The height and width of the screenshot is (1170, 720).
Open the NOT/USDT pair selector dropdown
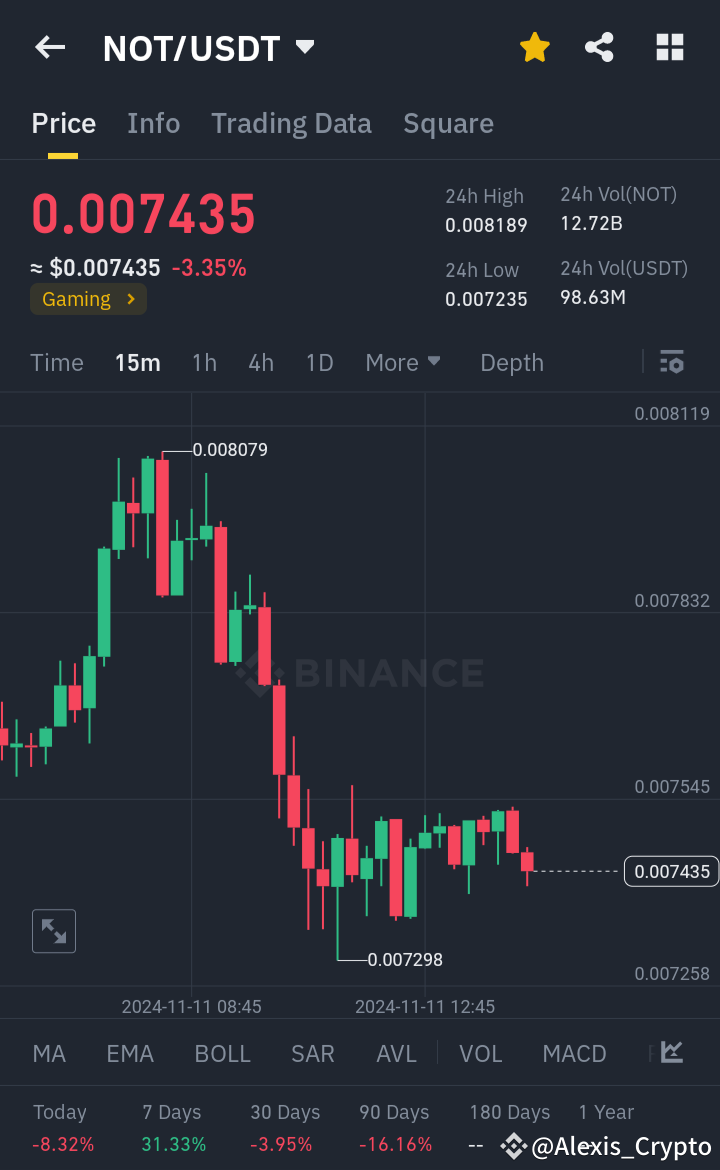point(303,46)
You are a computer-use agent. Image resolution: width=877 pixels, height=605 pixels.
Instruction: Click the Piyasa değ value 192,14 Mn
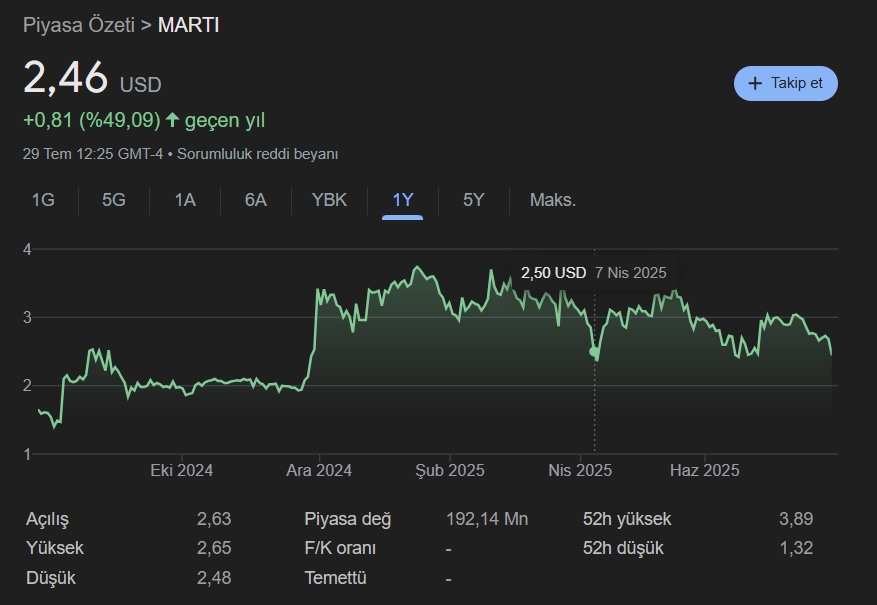tap(487, 519)
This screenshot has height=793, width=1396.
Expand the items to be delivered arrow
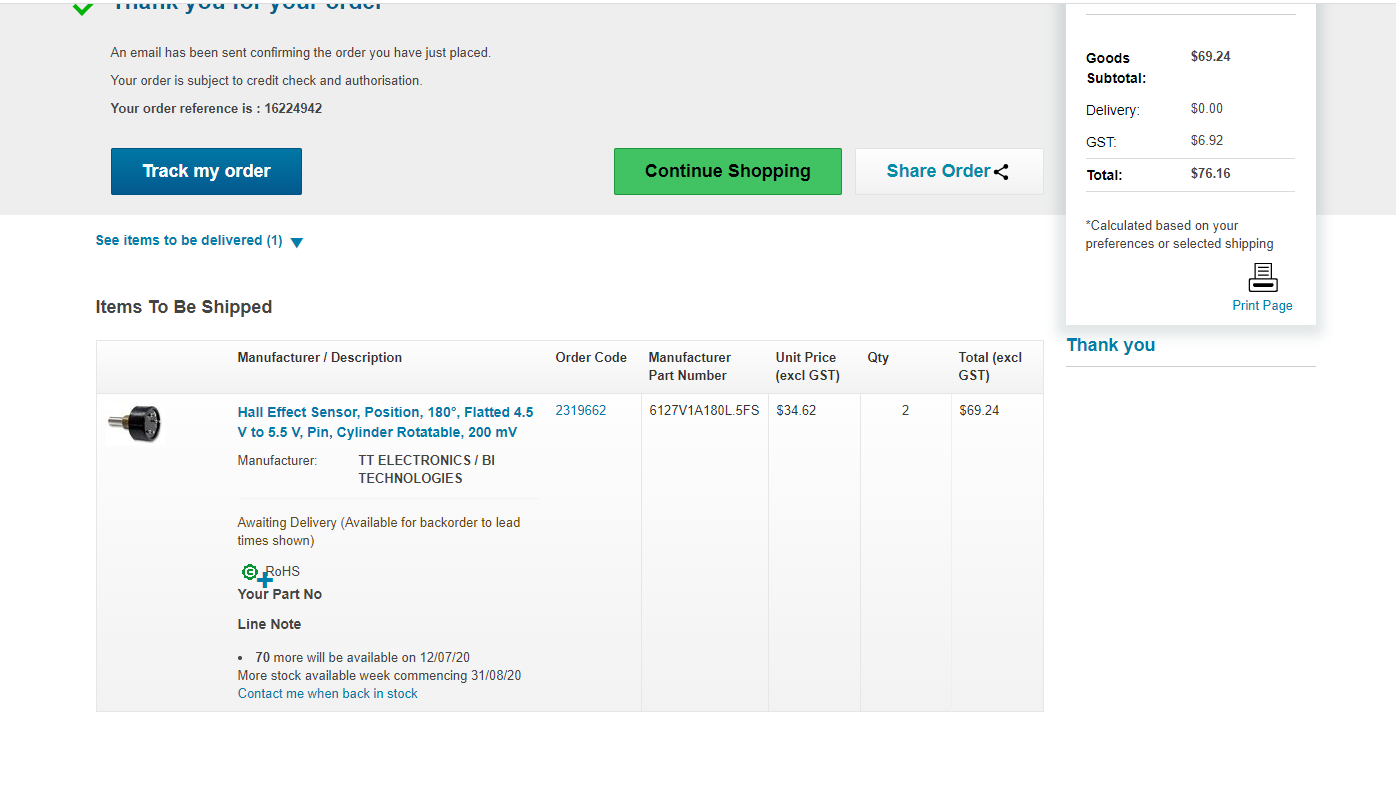(x=296, y=242)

» EXERCISE BRIEF: Where does the string "height" appear in the records above? Return every line that holds it.

» RESULT OF THE EXERCISE:
The height and width of the screenshot is (1170, 720).
You are a computer-use agent. Image resolution: width=877 pixels, height=605 pixels.
This screenshot has height=793, width=1396.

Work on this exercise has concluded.